**Extracted material:**
---+---

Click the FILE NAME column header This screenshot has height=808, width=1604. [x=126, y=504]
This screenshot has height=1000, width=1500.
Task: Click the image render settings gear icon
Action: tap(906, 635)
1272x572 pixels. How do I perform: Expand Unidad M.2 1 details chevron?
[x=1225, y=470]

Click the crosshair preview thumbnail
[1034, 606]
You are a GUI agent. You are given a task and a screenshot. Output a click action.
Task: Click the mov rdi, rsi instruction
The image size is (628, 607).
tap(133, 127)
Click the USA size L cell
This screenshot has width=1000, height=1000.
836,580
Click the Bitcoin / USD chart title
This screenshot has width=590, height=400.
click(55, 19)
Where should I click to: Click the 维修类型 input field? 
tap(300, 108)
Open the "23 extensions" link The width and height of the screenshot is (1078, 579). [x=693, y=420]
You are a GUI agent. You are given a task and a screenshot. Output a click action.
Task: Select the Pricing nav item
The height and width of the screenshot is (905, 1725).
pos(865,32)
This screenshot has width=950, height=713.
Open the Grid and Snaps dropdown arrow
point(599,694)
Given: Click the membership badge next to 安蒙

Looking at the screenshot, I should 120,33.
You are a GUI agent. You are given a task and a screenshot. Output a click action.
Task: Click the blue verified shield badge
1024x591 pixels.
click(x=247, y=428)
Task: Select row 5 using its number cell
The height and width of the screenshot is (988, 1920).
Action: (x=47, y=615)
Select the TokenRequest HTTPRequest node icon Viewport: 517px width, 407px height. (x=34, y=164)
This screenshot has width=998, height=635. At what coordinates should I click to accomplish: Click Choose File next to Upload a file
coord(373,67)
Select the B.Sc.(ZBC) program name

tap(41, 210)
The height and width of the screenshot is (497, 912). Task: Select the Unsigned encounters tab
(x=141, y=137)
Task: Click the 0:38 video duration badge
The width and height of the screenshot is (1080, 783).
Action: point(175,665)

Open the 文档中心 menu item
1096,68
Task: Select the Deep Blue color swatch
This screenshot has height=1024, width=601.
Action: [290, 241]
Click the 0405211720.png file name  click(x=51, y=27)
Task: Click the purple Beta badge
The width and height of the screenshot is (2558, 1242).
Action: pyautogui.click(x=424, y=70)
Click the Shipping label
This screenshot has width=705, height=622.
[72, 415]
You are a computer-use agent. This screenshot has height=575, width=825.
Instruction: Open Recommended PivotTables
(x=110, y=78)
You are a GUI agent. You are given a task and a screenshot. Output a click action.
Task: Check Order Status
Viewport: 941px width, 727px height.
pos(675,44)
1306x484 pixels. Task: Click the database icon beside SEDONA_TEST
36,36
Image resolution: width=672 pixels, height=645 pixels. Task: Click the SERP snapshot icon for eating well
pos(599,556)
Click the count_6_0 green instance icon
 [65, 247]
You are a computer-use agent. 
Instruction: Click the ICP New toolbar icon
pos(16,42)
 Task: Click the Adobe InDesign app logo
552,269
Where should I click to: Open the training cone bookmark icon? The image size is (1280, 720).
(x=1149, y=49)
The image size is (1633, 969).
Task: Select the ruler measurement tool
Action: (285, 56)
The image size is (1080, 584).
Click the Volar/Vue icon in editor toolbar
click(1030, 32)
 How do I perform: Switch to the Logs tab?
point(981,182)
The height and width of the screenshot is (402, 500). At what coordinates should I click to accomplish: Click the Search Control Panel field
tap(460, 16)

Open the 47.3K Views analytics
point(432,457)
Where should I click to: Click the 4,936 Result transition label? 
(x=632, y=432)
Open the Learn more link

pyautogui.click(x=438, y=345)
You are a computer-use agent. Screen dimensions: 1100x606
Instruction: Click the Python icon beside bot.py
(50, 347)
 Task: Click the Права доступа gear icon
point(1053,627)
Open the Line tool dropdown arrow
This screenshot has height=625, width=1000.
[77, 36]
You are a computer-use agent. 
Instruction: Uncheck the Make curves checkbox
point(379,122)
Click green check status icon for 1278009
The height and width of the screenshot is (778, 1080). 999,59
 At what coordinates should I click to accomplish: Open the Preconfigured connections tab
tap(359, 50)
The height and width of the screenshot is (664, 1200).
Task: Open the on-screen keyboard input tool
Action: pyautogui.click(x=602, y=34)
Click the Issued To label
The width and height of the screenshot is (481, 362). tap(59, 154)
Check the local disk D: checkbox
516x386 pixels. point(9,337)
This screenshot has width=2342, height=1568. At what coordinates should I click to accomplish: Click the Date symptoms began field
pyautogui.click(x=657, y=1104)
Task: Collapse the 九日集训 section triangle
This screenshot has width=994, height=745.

---+---

**Exercise brief:** Return all of the lines above exactly, with none omitted.

**Worked solution:**
Click the FILE NAME column header This screenshot has height=808, width=1604. [x=126, y=504]
This screenshot has height=1000, width=1500.
Task: Click the image render settings gear icon
Action: tap(906, 635)
1272x572 pixels. How do I perform: Expand Unidad M.2 1 details chevron?
[x=1225, y=470]

Click the crosshair preview thumbnail
[1034, 606]
You are a GUI agent. You are given a task and a screenshot. Output a click action.
Task: Click the mov rdi, rsi instruction
The image size is (628, 607).
tap(133, 127)
Click the USA size L cell
This screenshot has width=1000, height=1000.
836,580
Click the Bitcoin / USD chart title
This screenshot has width=590, height=400.
click(55, 19)
Where should I click to: Click the 维修类型 input field? 
tap(300, 108)
Open the "23 extensions" link The width and height of the screenshot is (1078, 579). [x=693, y=420]
You are a GUI agent. You are given a task and a screenshot. Output a click action.
Task: Select the Pricing nav item
The height and width of the screenshot is (905, 1725).
pos(865,32)
This screenshot has width=950, height=713.
Open the Grid and Snaps dropdown arrow
point(599,694)
Given: Click the membership badge next to 安蒙

Looking at the screenshot, I should 120,33.
You are a GUI agent. You are given a task and a screenshot. Output a click action.
Task: Click the blue verified shield badge
1024x591 pixels.
click(x=247, y=428)
Task: Select row 5 using its number cell
The height and width of the screenshot is (988, 1920).
Action: (x=47, y=615)
Select the TokenRequest HTTPRequest node icon Viewport: 517px width, 407px height. (x=34, y=164)
This screenshot has width=998, height=635. At what coordinates should I click to accomplish: Click Choose File next to Upload a file
coord(373,67)
Select the B.Sc.(ZBC) program name

tap(41, 210)
The height and width of the screenshot is (497, 912). Task: Select the Unsigned encounters tab
(x=141, y=137)
Task: Click the 0:38 video duration badge
The width and height of the screenshot is (1080, 783).
Action: point(175,665)

Open the 文档中心 menu item
1096,68
Task: Select the Deep Blue color swatch
This screenshot has height=1024, width=601.
Action: [290, 241]
Click the 0405211720.png file name  click(x=51, y=27)
Task: Click the purple Beta badge
The width and height of the screenshot is (2558, 1242).
Action: pyautogui.click(x=424, y=70)
Click the Shipping label
This screenshot has width=705, height=622.
[72, 415]
You are a computer-use agent. This screenshot has height=575, width=825.
Instruction: Open Recommended PivotTables
(x=110, y=78)
You are a GUI agent. You are given a task and a screenshot. Output a click action.
Task: Check Order Status
Viewport: 941px width, 727px height.
pos(675,44)
1306x484 pixels. Task: Click the database icon beside SEDONA_TEST
36,36
Image resolution: width=672 pixels, height=645 pixels. Task: Click the SERP snapshot icon for eating well
pos(599,556)
Click the count_6_0 green instance icon
 [65, 247]
You are a computer-use agent. 
Instruction: Click the ICP New toolbar icon
pos(16,42)
 Task: Click the Adobe InDesign app logo
552,269
Where should I click to: Open the training cone bookmark icon? The image size is (1280, 720).
(x=1149, y=49)
The image size is (1633, 969).
Task: Select the ruler measurement tool
Action: (285, 56)
The image size is (1080, 584).
Click the Volar/Vue icon in editor toolbar
click(1030, 32)
 How do I perform: Switch to the Logs tab?
point(981,182)
The height and width of the screenshot is (402, 500). At what coordinates should I click to accomplish: Click the Search Control Panel field
tap(460, 16)

Open the 47.3K Views analytics
point(432,457)
Where should I click to: Click the 4,936 Result transition label? 
(x=632, y=432)
Open the Learn more link

pyautogui.click(x=438, y=345)
You are a computer-use agent. Screen dimensions: 1100x606
Instruction: Click the Python icon beside bot.py
(50, 347)
 Task: Click the Права доступа gear icon
point(1053,627)
Open the Line tool dropdown arrow
This screenshot has height=625, width=1000.
[77, 36]
You are a computer-use agent. 
Instruction: Uncheck the Make curves checkbox
point(379,122)
Click green check status icon for 1278009
The height and width of the screenshot is (778, 1080). 999,59
 At what coordinates should I click to accomplish: Open the Preconfigured connections tab
tap(359, 50)
The height and width of the screenshot is (664, 1200).
Task: Open the on-screen keyboard input tool
Action: pyautogui.click(x=602, y=34)
Click the Issued To label
The width and height of the screenshot is (481, 362). tap(59, 154)
Check the local disk D: checkbox
516x386 pixels. point(9,337)
This screenshot has width=2342, height=1568. At what coordinates should I click to accomplish: Click the Date symptoms began field
pyautogui.click(x=657, y=1104)
Task: Collapse the 九日集训 section triangle
This screenshot has width=994, height=745.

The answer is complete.